The wind blew from the north, carrying with it the taint of the pe
rmanent ice cap. Very few things could live within its breath. Even the tough leaves of the caspiarns furled themselves like sails against the trunks of the trees when the wind blew.
The valleys were filling with snow. The snow was packing down. Year by small year, the light grew less.
There was now a covered way to the small chapel of King Jandol-Anganol. It was roughly built of fallen branches, but it served to keep a path clear to the sunken door.
For the first time in many centuries, someone lived in the chapel. A woman and a small boy crouched over a stove in one corner. The woman kept the door locked, and screened the stove so that its light could not be seen from outside. She had no right to be here.
All round the chapel she had set traps which she found rusting in the vestry of the chapel. Small animals were caught in her traps, providing food enough. Only rarely did she dare show herself in the village of Kharnabhar, although she had a kind friend there who had established a store to sell fish brought up from the coast—for the old route she had once travelled was kept open, whatever the weather.
She taught her son to read. She drew the letters of the alphabet in the dust, or carried him to see the letters painted on the walls in various texts. She told him that the letters and words were pictures of ideal things, some of which existed or could exist, some of which should not exist. She tried to instil morality with his reading, but she also invented silly stones for him which made them both laugh.
When the child was asleep, she read to herself.

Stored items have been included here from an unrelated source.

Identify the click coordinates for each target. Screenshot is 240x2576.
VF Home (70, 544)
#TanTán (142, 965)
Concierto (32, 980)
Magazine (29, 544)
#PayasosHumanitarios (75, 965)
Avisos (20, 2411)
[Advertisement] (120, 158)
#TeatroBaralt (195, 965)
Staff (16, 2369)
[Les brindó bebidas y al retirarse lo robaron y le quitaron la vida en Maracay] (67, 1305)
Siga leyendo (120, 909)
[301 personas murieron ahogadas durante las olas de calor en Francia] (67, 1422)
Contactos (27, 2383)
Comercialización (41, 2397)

It was a perpetual source of wonder to her that the presiding presence in this building was a man from her own city of Oldorando. Their lives were united in a curious way, across miles and centuries. He had retreated to this place to be in seclusion and to do penance for his sins. Late in life, he had been joined by a strange woman from Dimariam, a distant country of Hespagorat. Both had left documents, through which she wandered by the hour. Sometimes she felt the king’s restless spirit by her side.